===== Auszug =====
Mit Michael W. steht in der Prozess-Serie zum Überfall auf Connewitz ein weiteres, bekanntes Gesicht der Neonazi-Szene vor dem Amtsgericht Leipzig. Am 11. Januar 2016 hatten knapp 250 Rechtsradikale den Leipziger Stadtteil verwüstet, mit Äxten und Eisenstangen zahlreiche Geschäfte, Wohnungen und Autos beschädigt. In diesem Rahmen müssen sich W. und sein Mitangeklagter Torsten K. am Donnerstag, 3. Februar, ebenfalls wegen Landfriedensbruchs verantworten.
Bereits am Dienstag hatte ein weiterer Beteiligter, ein mittlerweile suspendierter JVA-Beamter, auf der Anklagebank gesessen und geschwiegen. Michael W. und Torsten K. hingegen erzählen der Vorsitzenden Richterin Ute Pisecky vom Abend des Überfalls: Eigentlich hätten die beiden nur zur montäglichen Legida-Demo in der Leipziger Innenstadt gewollt. Vom anschließenden Plan, als vermummter Mob in Connewitz zu randalieren, hätten sie nichts gewusst. Man habe sich dann „einfach mitreißen lassen“.
15-fach vorbestraft
Es ist nicht das erste Mal, dass sich beide Angeklagten haben mitreißen lassen. Der 48-jährige W. ist mehrfach wegen Körperverletzung vorbestraft. Insgesamt 15 Einträge im Bundeszentralregister hat der Trockenbauer vorzuweisen. Lastkraftfahrer K. wurde bereits 2006 wegen Landfriedensbruchs verurteilt und stand auch 2013 noch einmal vor Gericht.
Der Staatsanwalt merkt außerdem an, dass im Rahmen der jetzigen Verhandlung auch eine Falschaussage von K. im April letzten Jahres als Straftatbestand mit aufgenommen wird. Der 43-jährige Familienvater war als Zeuge im Fall Mario K. geladen, der ebenfalls im Rahmen des Connewitz-Überfalls angeklagt wurde. Trotz Belehrung zur Wahrheitspflicht und trotz seines Zeugenaussageverweigerungsrechtes habe K. im Zeugenstand eine Falschaussage getätigt.
Geständnisse und Besserungsbekundungen
K. gesteht im Anschluss sowohl die Beteiligung am Überfall als auch seine Falschaussage. Und auch Trockenbauer W. legt an diesem Donnerstag ein reuevolles Geständnis ab. Nach den Abschlussplädoyers ziehen sich Richterin Pisecky und die beiden Schöffen zurück. Die Urteilsfindung ist schnell abgeschlossen: Die Angeklagten werden des Landfriedensbruchs schuldig gesprochen. Michael W. erhält eine Gesamtfreiheitsstrafe von 2 Jahren und eine Geldauflage von 3.000 Euro. Torsten K. bekommt 1 Jahr und 4 Monate und eine Zahlung von 2.000 Euro an den Hospiz-Verein Leipzig e. V.
Beide Freiheitsstrafen sind zur Bewährung ausgesetzt.
=====
◆ Arbeitsauftrag
Schreib den Bericht oben über den Prozess zum Überfall auf Connewitz weiter, und zwar im Anschluss an seinen letzten Satz.
===== Angezeigte Daten =====
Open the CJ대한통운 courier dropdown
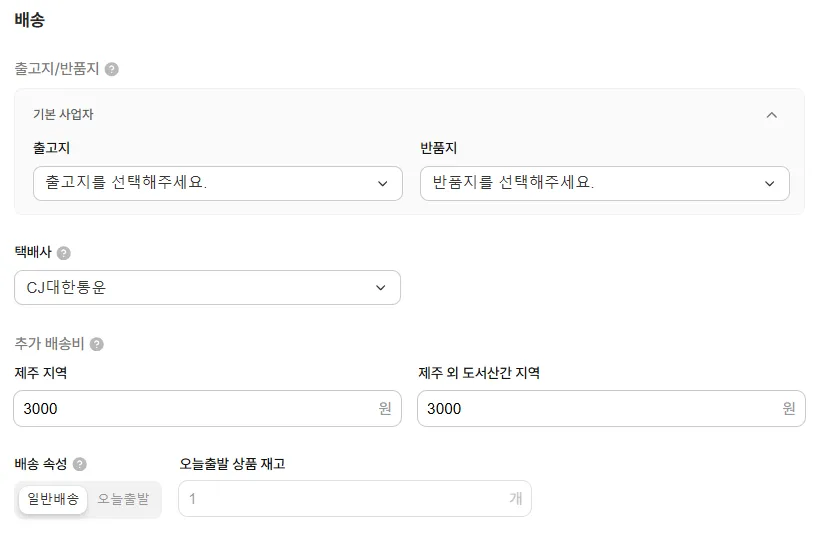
=====
◆ Ergebnis
Richterin Pisecky erklärt: „Das Gefährdungspotenzial und die Angst für die Bevölkerung in dem Stadtteil waren sehr real.“ Auch wenn sie nach eigenen Angaben für keine Sachbeschädigungen verantwortlich waren, hätten sie sich durch das Mitmarschieren solidarisch gezeigt. „Und wären sie auf eine Gegengruppierung getroffen, hätte das ganze wahrscheinlich andere Ausmaße angenommen.“
Dass die Angeklagten nach 2016 viele Anfeindungen erfahren hätten – vor allem nach der Veröffentlichung der sogenannten 215er-Liste, die die Täter des 11. Januar zusammenfasst – sei nicht in die Entscheidung mit eingeflossen. Dennoch käme den beiden, wie schon anderen Angeklagten zuvor, die lange Prozessdauer zugute. Ohne diese hätte W. einer Gefängnisstrafe wohl nicht entgehen können, so Pisecky.
Zuletzt sind sich alle Parteien darüber einig, dass W. und K. sich „geändert hätten“. „Seit 2016 gab es noch so viele Demos, auf denen die beiden eben nicht waren“, so W.s Anwalt. Der Staatsanwalt stimmt zu: „Ich denke, dass solche Vorfälle bei Ihnen nicht noch mal vorkommen.“ Als Richterin Pisecky fragt, wie sich die beiden Angeklagten „nun auf Demos und Spaziergängen verhalten würden“, und ein „das würden wir nie wieder machen“ als Antwort kommt, nickt die Vorsitzende das ab.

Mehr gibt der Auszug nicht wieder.